Q&A with Gordon Leverton, Artist
I draw and paint buildings with pastel on paper. I walk around factory sites, alleys and run-down neighbourhoods with my camera, take pictures of buildings or doorways, walls and so on, then draw an image partially based on the photo.
Inspired by the interviews in the Paris Review and Bomb magazine, "The Questions" in Sports Illustrated, and the regular interviews on the blogs of Tom Peters and Guy Kawasaki, Comment has asked a diverse group of mentors for their stories.
Comment: How would you explain what you do to an interested nine-year-old child?
Gordon Leverton: I draw and paint buildings with pastel on paper. I walk around factory sites, alleys and run-down neighbourhoods with my camera, take pictures of buildings or doorways, walls and so on, then draw an image partially based on the photo. Mainly I use my imagination to come up with the colours and stuff.
Comment: What first drew you to this work?
GL: I've always had an interest in architecture and drafting. When I started to draw in earnest, I was attracted to the fact that you could be as precise or loose as you desired when drawing a building. It allowed me equals parts discipline and freedom.
Comment: As a novice, what were your most valuable learning experiences?
GL: Initially, I was focused on reproducing a subject as realistically as possible, whether from a photo or from life. Although that period was an important phase of my development as an artist and observer, I believe to make a mark as an artist you have to move past that point and experiment. Basically, it's about going outside your comfort zone.
Comment: What is the best advice you've ever been given?
GL: It would be hard to pick just one bit of advice. From a technical point of view, when I learned to "draw from the body," in other words to draw not just with your hand but with your whole arm and body, it vastly improved the quality of my sketch work. This I learned from a fellow artist in a life-drawing studio course. Several artists have encouraged me to plan my paintings, through rough sketches, colour swatches and so forth. That advice was equally important.
Comment: From what sources do you draw inspiration for your work?
GL: I draw inspiration from all over. It may be a book I'm reading about urban planning or a documentary on fair trade. I love art history, so there's an obvious pool of resources that never runs dry. Often I will go for walks in my neighbourhood with my toddler in tow and I'll just enjoy the buzz of the city around me. Likewise, I enjoy feeding off the work of the artists I know and meet.
Comment: What rituals and habits structure your workday?

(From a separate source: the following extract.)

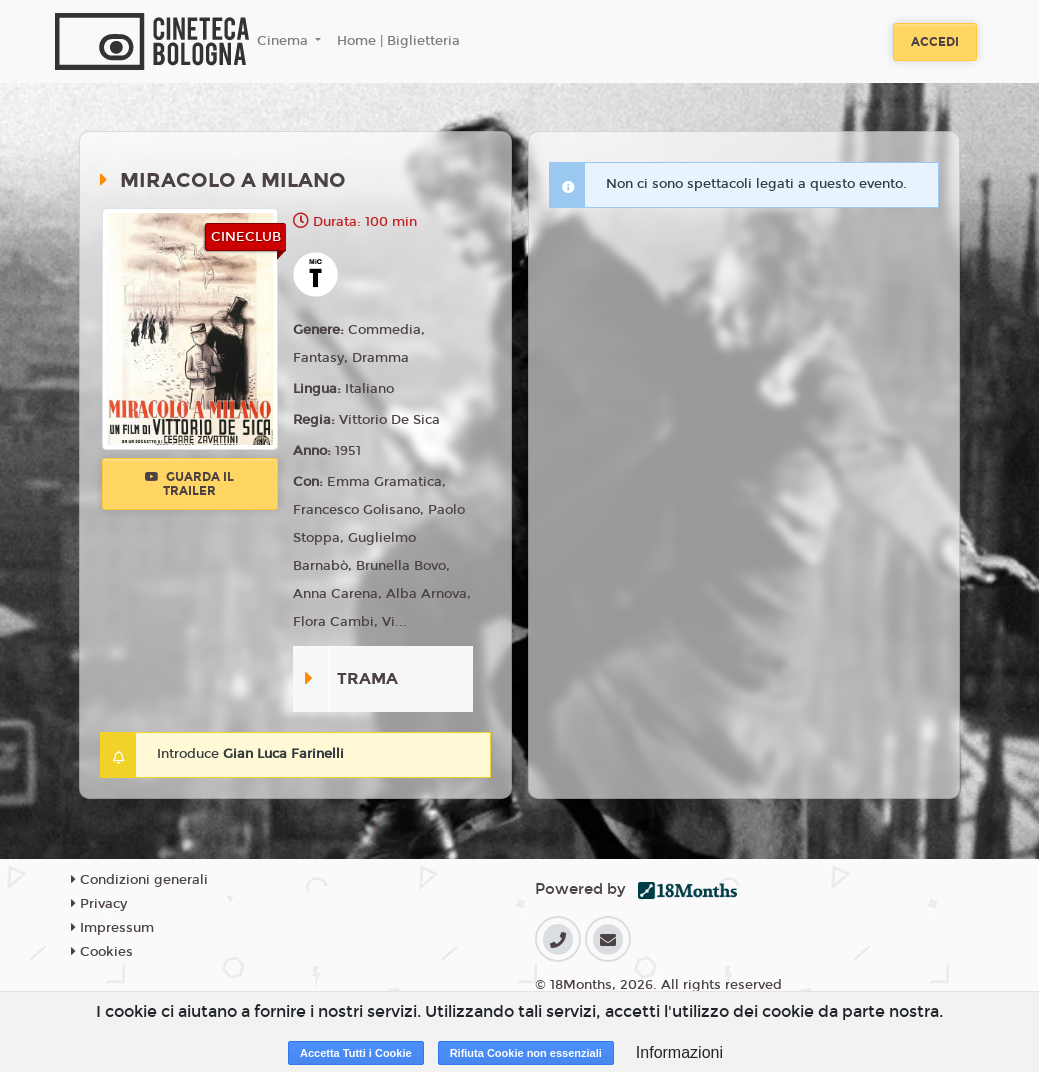 The height and width of the screenshot is (1072, 1039). What do you see at coordinates (102, 952) in the screenshot?
I see `Cookies` at bounding box center [102, 952].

GL: My workday is chaos. As the primary caregiver for my two children, I have to balance my career with the schedules of their busy lives. I have a routine throughout the week where I know I can complete certain tasks or let other tasks wait. A visual artist's work life is not just consumed with creating art, unfortunately. There are myriad, mundane jobs like website maintenance, matting and framing, driving around to deliver art or to get supplies, updating and mailing portfolios . . . each day has its own challenges.
Comment: What are your favorite tools?
GL: Undoubtedly, my favourite tool is my Logan mat cutter. For economy, I do the entire picture framing process myself and I've found this device to be a real time saver. Next would be my four wheel trolley which is now being held together my duct tape. I've added several years to my back thanks to this little helper.
Comment: Tell us about a project that delighted you.
GL: I took part in an art exhibition of industrial-inspired art at an historical boiler house and worked very closely with the curator. Seeing this old industrial factory could house an incredible array of modern art was so inspired, it opened my mind up to other possibilities.
Comment: How do you plan your work?
GL: I probably don't plan my work as much as most artists. My ideal has always been to be as prolific as possible, learning from doing. My first impression is usually quite close to what I want so I will take more time at the end of the process to fine-tune the things that need tweaking. However, composition is paramount to me, so I do spend a considerable amount of time at the beginning of a piece to play with the composition until it's right.
Comment: How does your work connect to other aspects of your life?
GL: Being an artist colours an artist's whole life, not just the time spent in studio. My work has allowed me to see new places, meet interesting people and allow a lifestyle of relative freedom that I wouldn't be able to enjoy otherwise. I'm very thankful for that.